Total investment in sectors such as renewables, nuclear energy, zero-emission vehicles or recycling projects reached $1.1 trillion last year, which is equal to spending on fossil fuels.

This represents an increase of 31% from the previous year, the first time that total investment has been measured in trillions. The increase was driven by the energy crisis that followed Russia’s invasion of Ukraine.

“Investment in clean energy technologies is about to overtake fossil fuel investment, and we won’t look back,” said Albert Cheung, head of global analysis at BloombergNEF.

China – the world’s largest polluter – has been by far the largest investor in the energy transition, with the United States a close second.

Nearly half of all global investment has been in China, mainly in the steel recycling, renewable energy and electric vehicle sectors.
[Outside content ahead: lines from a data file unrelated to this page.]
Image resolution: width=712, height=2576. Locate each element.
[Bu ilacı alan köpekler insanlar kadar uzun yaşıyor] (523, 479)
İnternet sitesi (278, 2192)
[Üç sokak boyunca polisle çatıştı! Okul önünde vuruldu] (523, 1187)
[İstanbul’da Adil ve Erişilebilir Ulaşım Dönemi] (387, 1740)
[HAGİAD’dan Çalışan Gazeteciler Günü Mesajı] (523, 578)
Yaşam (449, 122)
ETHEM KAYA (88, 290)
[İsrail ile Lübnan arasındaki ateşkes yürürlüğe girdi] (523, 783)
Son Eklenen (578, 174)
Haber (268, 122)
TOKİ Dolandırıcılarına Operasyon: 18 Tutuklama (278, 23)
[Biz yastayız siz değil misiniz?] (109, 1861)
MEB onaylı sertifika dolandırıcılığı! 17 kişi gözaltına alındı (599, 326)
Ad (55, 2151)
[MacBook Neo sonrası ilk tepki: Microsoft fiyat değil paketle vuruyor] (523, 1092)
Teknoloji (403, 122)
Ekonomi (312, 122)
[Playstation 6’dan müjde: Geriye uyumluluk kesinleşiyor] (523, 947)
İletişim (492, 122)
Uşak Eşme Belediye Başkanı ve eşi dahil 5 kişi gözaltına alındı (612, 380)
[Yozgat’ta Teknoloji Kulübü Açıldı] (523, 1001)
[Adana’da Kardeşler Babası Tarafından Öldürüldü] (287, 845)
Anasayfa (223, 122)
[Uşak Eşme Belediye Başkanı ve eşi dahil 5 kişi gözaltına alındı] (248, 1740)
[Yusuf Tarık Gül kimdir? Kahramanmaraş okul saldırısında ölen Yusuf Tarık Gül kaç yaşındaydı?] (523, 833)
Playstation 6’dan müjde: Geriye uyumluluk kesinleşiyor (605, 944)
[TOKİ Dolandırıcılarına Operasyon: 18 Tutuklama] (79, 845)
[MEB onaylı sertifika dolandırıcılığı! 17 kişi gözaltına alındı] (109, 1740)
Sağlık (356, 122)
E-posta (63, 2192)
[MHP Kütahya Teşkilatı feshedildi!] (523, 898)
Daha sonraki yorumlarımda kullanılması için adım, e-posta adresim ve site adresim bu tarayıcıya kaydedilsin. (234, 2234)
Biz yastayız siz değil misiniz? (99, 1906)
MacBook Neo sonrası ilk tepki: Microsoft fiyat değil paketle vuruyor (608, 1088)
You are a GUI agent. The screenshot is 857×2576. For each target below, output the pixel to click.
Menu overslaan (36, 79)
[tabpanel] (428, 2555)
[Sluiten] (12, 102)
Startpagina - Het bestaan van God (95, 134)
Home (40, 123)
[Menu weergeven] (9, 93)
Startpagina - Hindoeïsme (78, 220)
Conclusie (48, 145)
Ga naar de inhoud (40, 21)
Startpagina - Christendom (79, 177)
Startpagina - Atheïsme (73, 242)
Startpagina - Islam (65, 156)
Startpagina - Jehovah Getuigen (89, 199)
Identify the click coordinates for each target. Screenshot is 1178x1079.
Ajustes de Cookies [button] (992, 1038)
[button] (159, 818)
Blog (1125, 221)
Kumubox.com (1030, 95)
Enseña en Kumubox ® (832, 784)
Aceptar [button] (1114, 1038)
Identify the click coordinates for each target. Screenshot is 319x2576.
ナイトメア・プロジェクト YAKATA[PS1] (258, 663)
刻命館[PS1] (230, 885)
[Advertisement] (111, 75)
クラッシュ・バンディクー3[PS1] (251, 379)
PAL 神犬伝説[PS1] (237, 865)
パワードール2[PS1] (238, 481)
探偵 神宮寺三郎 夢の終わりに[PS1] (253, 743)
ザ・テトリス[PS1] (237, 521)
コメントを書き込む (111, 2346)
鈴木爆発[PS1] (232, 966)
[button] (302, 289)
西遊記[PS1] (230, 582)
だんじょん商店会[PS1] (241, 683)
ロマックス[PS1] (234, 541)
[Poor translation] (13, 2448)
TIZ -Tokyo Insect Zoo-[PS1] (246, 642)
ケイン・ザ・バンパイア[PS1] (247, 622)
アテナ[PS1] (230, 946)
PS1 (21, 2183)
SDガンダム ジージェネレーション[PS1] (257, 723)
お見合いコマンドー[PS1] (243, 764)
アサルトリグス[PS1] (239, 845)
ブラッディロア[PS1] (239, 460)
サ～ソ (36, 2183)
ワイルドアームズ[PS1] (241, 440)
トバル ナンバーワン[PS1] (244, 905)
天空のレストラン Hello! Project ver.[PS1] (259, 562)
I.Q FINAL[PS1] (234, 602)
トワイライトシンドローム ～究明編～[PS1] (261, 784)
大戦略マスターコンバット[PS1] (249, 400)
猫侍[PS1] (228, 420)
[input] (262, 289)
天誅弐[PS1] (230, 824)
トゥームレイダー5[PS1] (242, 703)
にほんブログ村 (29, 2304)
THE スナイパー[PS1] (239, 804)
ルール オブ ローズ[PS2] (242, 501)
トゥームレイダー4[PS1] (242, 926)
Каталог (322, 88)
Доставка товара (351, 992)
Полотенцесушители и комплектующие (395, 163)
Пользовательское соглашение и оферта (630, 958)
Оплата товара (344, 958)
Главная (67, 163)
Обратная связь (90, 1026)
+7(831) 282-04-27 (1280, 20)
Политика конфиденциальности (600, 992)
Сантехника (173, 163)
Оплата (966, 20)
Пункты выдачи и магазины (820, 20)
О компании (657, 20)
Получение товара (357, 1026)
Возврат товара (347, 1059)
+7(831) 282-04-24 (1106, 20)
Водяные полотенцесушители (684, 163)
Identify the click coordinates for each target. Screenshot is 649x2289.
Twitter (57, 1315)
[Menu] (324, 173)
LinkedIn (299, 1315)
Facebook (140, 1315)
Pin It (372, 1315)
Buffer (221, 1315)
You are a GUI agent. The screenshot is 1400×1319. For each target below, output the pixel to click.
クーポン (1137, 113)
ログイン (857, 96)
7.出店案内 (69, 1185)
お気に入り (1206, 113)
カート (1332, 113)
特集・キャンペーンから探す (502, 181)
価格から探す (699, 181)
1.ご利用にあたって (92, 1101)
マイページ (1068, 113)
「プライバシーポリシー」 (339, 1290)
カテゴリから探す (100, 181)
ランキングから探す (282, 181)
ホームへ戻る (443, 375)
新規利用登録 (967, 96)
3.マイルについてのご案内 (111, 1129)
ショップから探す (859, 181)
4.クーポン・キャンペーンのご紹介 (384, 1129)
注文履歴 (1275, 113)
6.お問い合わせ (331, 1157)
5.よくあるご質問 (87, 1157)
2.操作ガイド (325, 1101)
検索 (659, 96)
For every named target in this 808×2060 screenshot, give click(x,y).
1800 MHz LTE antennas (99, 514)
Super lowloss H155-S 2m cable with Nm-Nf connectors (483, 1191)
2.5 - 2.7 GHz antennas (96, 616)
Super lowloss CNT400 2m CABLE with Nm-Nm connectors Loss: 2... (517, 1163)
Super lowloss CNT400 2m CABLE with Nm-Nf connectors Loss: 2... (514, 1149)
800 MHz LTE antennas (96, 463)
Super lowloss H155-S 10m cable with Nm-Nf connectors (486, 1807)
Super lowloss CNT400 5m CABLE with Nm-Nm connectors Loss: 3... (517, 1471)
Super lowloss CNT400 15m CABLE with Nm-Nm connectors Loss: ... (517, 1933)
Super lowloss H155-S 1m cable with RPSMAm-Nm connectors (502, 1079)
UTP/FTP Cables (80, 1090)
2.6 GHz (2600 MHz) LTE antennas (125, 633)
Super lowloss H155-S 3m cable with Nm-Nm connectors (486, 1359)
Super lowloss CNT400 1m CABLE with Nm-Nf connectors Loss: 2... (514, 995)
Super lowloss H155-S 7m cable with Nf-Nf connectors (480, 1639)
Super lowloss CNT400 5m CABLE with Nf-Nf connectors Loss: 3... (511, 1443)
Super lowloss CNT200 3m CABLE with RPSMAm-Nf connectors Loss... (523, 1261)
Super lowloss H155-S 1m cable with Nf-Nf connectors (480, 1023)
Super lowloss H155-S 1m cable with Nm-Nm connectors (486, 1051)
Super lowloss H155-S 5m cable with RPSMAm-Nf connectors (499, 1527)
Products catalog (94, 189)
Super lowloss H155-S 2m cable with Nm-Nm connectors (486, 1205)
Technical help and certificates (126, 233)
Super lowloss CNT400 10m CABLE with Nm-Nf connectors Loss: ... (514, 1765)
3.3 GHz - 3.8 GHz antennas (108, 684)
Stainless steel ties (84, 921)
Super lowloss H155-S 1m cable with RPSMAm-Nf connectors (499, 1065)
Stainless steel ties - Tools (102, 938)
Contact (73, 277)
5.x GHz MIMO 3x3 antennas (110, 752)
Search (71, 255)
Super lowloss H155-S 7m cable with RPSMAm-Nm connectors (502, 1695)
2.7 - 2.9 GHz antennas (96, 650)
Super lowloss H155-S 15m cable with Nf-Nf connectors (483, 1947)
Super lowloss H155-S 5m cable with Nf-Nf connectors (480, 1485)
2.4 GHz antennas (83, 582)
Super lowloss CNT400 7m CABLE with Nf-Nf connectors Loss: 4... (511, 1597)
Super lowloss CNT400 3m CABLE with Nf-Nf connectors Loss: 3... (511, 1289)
Germany has maintained its third-place position, largely due to its large electric vehicle market.
The report found that a drop in offshore wind deals has reduced investment in Britain by about a fifth.

sustainable energy
Globally, renewable energy was the largest investment sector with a value of $495 billion, followed by electrified transportation projects.

With the exception of nuclear power, all other sectors saw record levels of investment, the researchers said.

Growth in energy transition technology is also coming, as many countries have seen increased investment in fossil fuels in an effort to boost energy security.

They disrupted global energy supplies as Russia, a major producer of fossil fuels, cut off gas supplies to European Union countries and was subjected to sweeping sanctions over Russia’s invasion of Ukraine.

Wind and solar energy
A separate report by Ember, an energy think tank, said wind and solar power generated 22% of the EU’s electricity, overtaking gas (20%) for the first time.

Hydro and nuclear still account for the largest share of electricity generation in the 27-nation bloc, at 32%.